━━ Information supplied
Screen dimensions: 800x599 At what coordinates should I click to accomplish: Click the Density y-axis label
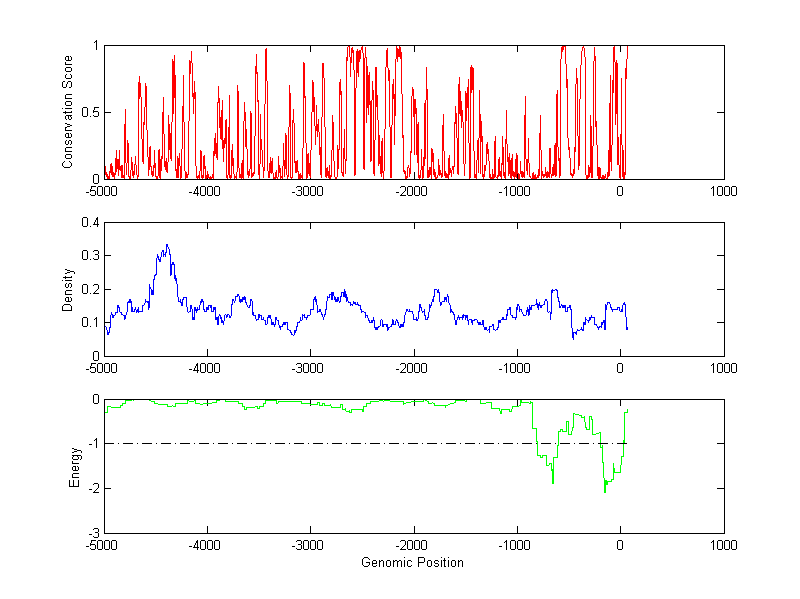coord(68,289)
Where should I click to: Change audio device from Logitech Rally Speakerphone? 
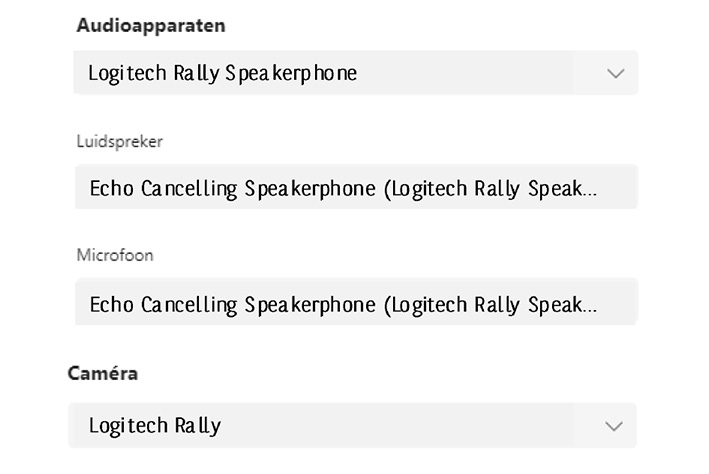click(x=355, y=73)
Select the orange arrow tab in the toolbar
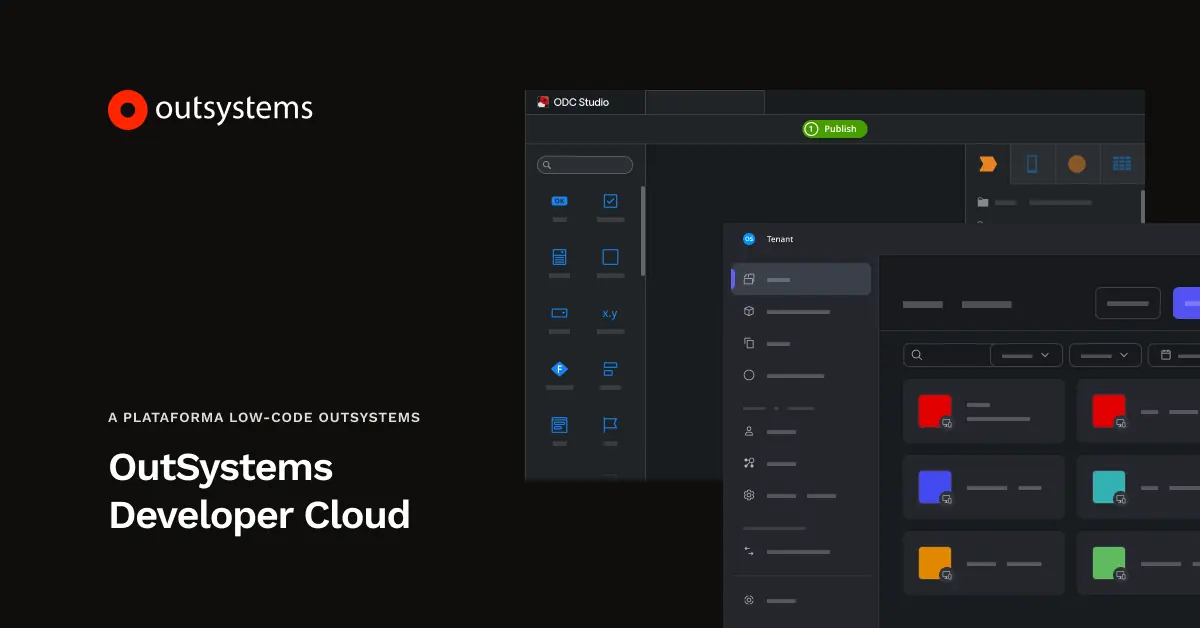The height and width of the screenshot is (628, 1200). click(x=988, y=163)
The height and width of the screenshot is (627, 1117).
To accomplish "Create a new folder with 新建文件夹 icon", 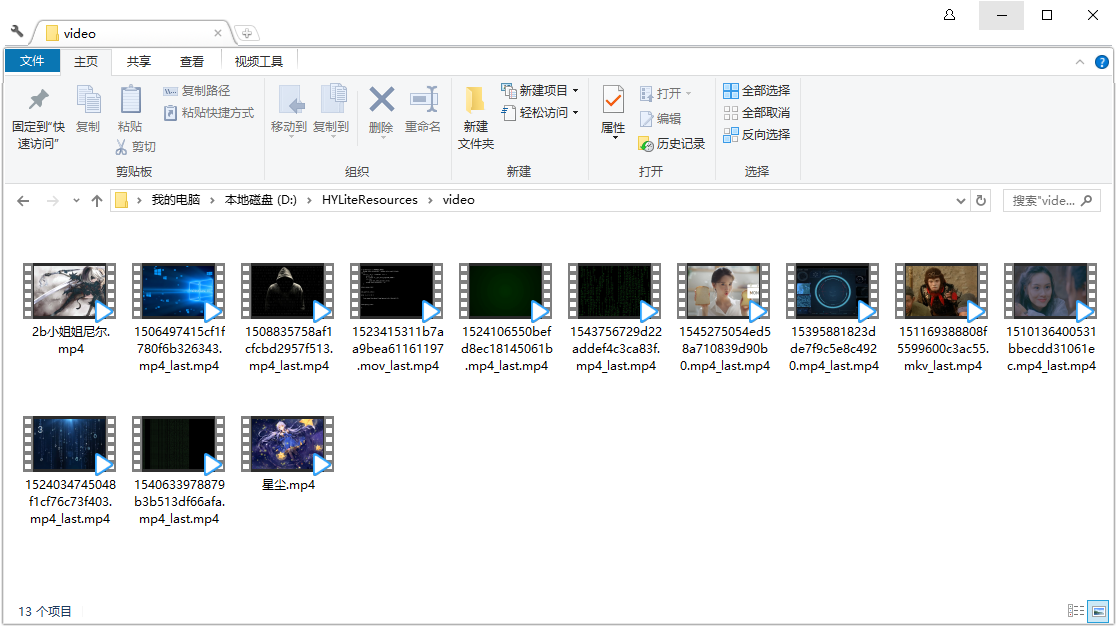I will (x=475, y=101).
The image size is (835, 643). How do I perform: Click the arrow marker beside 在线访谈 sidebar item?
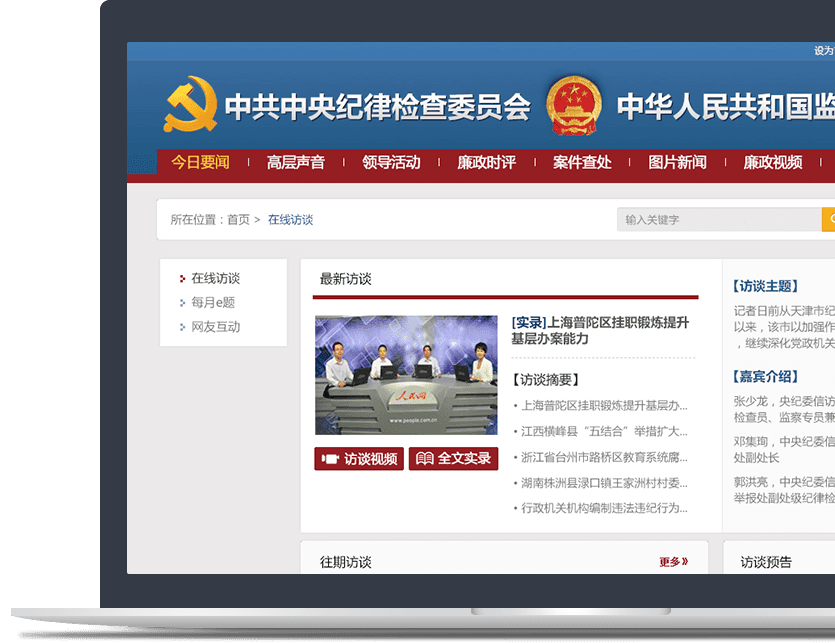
━━━━
Exercise:
Hand back the exact lines from the start of the entries to the line with "The height and width of the screenshot is (627, 1117).", both ends kept and pictures left out.

Expected answer:
Screen dimensions: 800x599 At what coordinates should I click to accomplish: Click the Density y-axis label
coord(68,289)
Where should I click to: Change audio device from Logitech Rally Speakerphone? 
click(x=355, y=73)
Select the orange arrow tab in the toolbar
The height and width of the screenshot is (628, 1200). click(x=988, y=163)
The height and width of the screenshot is (627, 1117).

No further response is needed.